Artikel 2.23 wordt gewijzigd als volgt:

1. In het tweede lid wordt ‘€ 136,50’ vervangen door: € 139.

2. In het derde lid, onderdeel a, wordt ‘€ 115’ vervangen door ‘€ 114’ en wordt ‘€ 292,50’ vervangen door: € 294,50.

3. In het derde lid, onderdeel b, wordt ‘€ 57,50’ vervangen door ‘€ 57’ en wordt ‘€ 235’ vervangen door: € 237,50.

F

Artikel 2.33, tweede lid, komt te luiden:

  • 2. Onder de in het eerste lid, onderdeel b, bedoelde hulpmiddelen zijn hulpmiddelen begrepen in een uitvoering met:

    • 1°. zwenkwielen, beremming of hoog/laag-mechanisme, indien het hulpmiddel op diverse plaatsen of met verschillende werkhoogte moeten worden gebruikt;

    • 2°. een sta-opsysteem, indien de verzekerde niet zelfstandig kan opstaan uit het hulpmiddel.

G

Artikel 2.37 wordt gewijzigd als volgt:

1. In het eerste lid wordt ‘€ 3,70’ vervangen door: € 3,80.

2. In het tweede lid wordt ‘€ 14,50’ vervangen door ‘€ 15’ en wordt ‘€ 104,50’ vervangen door: € 108.

H

Artikel 2.38 wordt gewijzigd als volgt:

1. In het eerste lid wordt ‘€ 0,25’ vervangen door: € 0,28.

2. in het tweede lid wordt ‘€ 86’ vervangen door: € 89.

I

Artikel 8.3 wordt gewijzigd als volgt:

1. Voor de tekst wordt de aanduiding ‘1.’ gezet.
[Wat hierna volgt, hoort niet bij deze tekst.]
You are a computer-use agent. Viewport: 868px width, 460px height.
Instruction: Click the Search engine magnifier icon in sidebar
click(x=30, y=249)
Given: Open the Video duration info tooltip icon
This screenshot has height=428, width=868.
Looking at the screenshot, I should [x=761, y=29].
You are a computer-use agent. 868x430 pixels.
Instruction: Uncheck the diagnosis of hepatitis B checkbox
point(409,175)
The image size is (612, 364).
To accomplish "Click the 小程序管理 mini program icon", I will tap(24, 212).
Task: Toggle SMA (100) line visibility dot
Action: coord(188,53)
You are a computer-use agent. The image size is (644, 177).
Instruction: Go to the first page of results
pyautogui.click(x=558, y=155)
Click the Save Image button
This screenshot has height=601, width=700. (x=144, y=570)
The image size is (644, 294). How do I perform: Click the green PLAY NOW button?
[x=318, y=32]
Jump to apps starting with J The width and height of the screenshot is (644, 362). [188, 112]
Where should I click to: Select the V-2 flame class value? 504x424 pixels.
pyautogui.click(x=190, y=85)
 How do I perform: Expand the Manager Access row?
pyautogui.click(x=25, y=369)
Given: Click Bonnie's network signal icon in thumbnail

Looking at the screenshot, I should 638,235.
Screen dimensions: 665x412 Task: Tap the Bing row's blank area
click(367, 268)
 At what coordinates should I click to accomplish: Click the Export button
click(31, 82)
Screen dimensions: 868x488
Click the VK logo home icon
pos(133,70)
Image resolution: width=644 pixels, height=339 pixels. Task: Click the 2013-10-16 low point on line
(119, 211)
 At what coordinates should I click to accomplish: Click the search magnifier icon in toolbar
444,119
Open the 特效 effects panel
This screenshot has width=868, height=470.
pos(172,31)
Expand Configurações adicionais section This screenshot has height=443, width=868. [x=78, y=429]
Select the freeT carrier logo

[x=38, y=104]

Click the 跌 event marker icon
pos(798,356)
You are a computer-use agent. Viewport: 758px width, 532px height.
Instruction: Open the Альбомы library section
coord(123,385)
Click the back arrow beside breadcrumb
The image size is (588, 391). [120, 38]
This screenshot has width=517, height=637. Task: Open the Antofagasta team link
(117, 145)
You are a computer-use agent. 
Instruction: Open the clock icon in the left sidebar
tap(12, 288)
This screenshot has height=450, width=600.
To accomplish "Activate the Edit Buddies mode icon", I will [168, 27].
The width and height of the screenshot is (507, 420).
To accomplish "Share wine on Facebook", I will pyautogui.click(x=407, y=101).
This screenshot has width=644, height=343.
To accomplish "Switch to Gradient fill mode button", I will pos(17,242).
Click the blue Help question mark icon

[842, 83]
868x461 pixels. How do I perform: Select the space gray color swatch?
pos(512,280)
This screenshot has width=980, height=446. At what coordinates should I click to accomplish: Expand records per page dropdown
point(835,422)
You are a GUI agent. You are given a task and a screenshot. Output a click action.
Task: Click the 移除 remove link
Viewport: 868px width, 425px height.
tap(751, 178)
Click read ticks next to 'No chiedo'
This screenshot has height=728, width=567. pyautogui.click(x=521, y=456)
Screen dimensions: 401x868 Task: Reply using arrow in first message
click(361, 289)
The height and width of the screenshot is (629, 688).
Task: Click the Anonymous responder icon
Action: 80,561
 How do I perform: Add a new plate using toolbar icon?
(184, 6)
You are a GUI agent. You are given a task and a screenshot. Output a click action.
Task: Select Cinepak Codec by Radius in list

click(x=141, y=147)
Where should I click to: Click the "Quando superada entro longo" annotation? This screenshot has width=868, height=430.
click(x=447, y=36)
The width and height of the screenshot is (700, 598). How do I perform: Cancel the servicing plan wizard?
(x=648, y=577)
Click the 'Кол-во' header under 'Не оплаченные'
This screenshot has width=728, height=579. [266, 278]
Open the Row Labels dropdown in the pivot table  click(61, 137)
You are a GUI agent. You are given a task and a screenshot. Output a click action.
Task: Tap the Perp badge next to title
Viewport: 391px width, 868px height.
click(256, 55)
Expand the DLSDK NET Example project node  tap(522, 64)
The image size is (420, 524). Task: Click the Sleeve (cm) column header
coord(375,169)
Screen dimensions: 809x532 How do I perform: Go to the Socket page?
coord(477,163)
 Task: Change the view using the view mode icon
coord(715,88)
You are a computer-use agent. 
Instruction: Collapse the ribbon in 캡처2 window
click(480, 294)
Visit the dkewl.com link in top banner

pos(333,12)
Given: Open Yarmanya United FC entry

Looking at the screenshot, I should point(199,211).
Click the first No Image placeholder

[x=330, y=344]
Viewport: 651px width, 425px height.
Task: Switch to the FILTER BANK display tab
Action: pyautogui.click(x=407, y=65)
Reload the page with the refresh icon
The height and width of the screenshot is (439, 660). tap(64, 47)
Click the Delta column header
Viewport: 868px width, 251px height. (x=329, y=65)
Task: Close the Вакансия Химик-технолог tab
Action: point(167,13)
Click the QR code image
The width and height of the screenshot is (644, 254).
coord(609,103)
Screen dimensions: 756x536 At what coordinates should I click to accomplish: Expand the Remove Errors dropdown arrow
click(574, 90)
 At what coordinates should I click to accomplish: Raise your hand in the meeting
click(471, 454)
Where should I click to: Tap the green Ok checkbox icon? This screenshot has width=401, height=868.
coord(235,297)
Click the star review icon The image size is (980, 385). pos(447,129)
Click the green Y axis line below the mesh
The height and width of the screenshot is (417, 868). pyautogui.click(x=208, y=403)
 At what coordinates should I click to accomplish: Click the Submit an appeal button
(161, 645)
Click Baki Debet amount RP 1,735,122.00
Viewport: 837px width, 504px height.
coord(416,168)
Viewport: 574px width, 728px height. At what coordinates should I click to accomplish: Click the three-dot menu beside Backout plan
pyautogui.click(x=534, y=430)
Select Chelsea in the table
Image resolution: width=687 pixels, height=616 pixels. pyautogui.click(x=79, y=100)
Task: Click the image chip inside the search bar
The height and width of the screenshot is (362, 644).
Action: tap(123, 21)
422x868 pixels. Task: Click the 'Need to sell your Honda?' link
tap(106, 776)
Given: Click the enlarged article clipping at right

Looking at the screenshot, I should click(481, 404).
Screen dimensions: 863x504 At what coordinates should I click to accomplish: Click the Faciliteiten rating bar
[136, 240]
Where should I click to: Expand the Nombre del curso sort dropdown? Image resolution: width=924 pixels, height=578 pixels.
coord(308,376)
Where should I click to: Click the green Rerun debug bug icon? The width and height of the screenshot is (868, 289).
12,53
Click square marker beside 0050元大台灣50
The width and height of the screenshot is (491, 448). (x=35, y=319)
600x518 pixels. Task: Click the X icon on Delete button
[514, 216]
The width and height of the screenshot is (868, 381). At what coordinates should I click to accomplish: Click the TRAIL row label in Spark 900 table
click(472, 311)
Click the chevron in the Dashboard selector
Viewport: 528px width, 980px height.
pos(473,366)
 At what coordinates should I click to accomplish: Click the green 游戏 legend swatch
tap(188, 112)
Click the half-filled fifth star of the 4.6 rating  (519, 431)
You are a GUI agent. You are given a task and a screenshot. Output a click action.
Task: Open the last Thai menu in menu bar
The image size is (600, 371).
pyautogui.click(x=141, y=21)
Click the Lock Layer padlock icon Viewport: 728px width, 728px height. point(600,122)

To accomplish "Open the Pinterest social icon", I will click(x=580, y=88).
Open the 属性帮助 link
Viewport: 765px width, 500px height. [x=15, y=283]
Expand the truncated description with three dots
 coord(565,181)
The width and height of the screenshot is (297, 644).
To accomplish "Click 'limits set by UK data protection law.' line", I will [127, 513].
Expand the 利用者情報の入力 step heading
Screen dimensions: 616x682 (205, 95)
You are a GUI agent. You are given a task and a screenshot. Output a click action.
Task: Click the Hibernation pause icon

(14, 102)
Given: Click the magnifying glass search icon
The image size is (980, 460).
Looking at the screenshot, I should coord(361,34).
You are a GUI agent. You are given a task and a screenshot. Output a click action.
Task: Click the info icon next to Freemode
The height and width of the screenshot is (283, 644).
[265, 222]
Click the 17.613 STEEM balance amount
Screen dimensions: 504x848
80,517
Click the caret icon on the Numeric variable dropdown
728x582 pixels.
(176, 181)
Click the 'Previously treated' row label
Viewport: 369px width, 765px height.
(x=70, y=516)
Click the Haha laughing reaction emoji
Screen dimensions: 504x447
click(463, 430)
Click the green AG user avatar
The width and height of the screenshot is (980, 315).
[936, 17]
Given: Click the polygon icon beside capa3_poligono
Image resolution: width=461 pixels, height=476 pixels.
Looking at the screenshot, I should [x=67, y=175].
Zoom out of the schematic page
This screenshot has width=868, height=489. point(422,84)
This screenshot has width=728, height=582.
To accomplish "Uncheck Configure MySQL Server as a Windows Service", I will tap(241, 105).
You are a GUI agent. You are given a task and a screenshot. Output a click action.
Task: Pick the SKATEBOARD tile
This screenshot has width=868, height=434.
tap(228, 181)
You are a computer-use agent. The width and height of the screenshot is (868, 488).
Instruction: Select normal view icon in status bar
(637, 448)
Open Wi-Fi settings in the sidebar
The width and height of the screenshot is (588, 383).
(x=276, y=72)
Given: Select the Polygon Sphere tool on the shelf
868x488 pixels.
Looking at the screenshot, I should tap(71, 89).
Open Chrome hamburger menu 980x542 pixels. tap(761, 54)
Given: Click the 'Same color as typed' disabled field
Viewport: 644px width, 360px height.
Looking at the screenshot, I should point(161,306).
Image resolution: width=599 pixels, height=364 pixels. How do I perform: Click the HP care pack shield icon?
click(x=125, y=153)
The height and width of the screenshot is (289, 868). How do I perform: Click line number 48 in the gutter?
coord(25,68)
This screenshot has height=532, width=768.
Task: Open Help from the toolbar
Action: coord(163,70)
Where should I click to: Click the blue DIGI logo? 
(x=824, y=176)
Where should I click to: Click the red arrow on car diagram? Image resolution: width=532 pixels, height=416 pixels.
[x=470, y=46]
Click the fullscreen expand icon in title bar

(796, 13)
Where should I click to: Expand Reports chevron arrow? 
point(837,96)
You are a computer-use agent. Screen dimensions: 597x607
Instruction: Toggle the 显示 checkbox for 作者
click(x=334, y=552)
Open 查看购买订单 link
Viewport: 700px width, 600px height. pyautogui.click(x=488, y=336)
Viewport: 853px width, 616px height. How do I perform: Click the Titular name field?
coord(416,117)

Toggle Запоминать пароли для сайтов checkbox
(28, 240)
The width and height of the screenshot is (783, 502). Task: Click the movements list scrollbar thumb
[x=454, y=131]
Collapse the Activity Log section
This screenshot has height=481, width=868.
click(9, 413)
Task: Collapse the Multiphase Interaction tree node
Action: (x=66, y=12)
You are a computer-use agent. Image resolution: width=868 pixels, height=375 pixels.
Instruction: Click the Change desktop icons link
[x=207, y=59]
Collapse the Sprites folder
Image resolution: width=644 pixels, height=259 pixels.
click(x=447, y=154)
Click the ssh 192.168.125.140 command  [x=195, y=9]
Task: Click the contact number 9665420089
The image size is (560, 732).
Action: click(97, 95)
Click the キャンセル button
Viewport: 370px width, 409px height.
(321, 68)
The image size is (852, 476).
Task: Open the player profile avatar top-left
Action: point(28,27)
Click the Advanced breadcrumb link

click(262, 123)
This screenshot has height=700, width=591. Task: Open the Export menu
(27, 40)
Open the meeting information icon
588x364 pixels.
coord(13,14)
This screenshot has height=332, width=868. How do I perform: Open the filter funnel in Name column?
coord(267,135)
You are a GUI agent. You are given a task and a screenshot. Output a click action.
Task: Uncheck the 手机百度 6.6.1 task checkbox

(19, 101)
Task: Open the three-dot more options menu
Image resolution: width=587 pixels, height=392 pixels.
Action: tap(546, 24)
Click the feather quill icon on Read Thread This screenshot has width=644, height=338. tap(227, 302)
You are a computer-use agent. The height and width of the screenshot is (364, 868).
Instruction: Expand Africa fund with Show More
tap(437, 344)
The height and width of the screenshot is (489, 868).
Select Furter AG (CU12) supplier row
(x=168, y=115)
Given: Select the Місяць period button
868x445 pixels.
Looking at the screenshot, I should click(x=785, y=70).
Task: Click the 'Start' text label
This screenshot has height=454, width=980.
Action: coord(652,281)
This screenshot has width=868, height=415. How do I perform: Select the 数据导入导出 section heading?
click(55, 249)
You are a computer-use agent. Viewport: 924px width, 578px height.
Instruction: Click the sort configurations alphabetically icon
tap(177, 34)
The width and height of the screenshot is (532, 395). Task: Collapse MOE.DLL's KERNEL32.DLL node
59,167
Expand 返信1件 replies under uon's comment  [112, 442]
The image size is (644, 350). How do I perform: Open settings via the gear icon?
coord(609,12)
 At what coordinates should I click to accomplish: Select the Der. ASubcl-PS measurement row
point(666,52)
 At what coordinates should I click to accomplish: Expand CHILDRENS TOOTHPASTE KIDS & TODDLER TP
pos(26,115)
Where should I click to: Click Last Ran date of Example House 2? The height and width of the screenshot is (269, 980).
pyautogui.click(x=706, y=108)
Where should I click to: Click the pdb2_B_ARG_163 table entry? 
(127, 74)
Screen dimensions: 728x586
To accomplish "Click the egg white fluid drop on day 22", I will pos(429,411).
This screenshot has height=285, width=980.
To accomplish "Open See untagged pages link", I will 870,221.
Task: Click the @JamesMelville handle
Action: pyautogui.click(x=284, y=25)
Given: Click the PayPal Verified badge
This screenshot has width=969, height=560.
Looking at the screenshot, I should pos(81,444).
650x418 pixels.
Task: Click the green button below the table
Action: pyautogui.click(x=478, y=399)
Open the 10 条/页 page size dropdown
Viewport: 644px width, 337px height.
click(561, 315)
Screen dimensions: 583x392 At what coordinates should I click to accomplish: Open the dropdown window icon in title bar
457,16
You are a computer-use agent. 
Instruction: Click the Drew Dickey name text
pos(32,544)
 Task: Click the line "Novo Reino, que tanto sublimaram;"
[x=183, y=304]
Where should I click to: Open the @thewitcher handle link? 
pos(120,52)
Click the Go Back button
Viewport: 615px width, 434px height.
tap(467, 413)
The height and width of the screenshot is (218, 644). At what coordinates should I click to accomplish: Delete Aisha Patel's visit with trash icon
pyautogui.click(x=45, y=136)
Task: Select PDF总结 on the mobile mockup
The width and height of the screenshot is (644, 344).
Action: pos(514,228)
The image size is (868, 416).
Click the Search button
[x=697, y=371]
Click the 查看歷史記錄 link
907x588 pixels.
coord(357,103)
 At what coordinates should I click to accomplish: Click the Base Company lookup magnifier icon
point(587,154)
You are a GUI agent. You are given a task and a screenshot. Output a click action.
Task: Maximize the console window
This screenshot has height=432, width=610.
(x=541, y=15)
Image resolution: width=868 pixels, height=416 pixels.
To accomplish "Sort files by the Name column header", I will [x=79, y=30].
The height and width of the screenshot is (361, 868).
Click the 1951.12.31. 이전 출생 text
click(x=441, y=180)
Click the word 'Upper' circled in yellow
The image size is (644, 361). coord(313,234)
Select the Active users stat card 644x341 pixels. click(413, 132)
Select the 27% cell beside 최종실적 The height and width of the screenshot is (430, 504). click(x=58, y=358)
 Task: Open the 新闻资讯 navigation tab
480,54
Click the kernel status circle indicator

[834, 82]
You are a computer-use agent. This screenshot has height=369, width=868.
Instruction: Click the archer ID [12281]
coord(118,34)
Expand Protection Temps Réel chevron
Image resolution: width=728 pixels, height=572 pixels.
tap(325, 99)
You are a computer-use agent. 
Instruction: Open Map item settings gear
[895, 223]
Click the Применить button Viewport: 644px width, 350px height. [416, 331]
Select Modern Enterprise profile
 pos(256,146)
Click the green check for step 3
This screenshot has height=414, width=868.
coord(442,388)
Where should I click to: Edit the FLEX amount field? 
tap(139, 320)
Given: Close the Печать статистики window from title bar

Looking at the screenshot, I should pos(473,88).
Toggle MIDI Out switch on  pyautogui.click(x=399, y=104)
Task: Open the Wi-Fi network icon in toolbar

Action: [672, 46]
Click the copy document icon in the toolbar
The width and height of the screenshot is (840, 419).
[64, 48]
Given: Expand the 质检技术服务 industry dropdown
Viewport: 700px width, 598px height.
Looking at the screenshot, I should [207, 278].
2. Er wordt een tweede lid ingevoegd, luidende:

  • 2. Als DKG’s als bedoeld in artikel 3a.1 van het Besluit zorgverzekering worden aangewezen de DKG’s, genoemd in Tabel B4.3 van bijlage 4 zoals deze luidde in het tweede kalenderjaar voorafgaand aan het kalenderjaar waarop de uitkering, bedoeld in artikel 118a, eerste lid, van de wet betrekking heeft.

J

In bijlage 1, onderdeel B, worden de volgende regels verwijderd:

15490

Androskat injectievloeistof patroon 2ml

15490

Androskat injectievloeistof amp 2ml+toedieningskit

29663/15490

Androskat injectievloeistof amp 2ml+toedieningskit

K

Bijlage 2 wordt gewijzigd als volgt:

1. Onderdeel 1 komt te luiden:

  • 1. Polymere, oligomere, monomere en modulaire dieetpreparaten

    Voorwaarde:

    uitsluitend voor een verzekerde die niet kan uitkomen met aangepaste normale voeding en andere producten van bijzondere voeding en die:

    • a. lijdt aan een stofwisselingsstoornis,

    • b. lijdt aan een voedselallergie,

    • c. lijdt aan een resorptiestoornis,

    • d. lijdt aan een ziektegerelateerde ondervoeding of een risico daarop, of

    • e. daarop is aangewezen overeenkomstig de richtlijnen die in Nederland door de desbetreffende beroepsgroepen zijn aanvaard.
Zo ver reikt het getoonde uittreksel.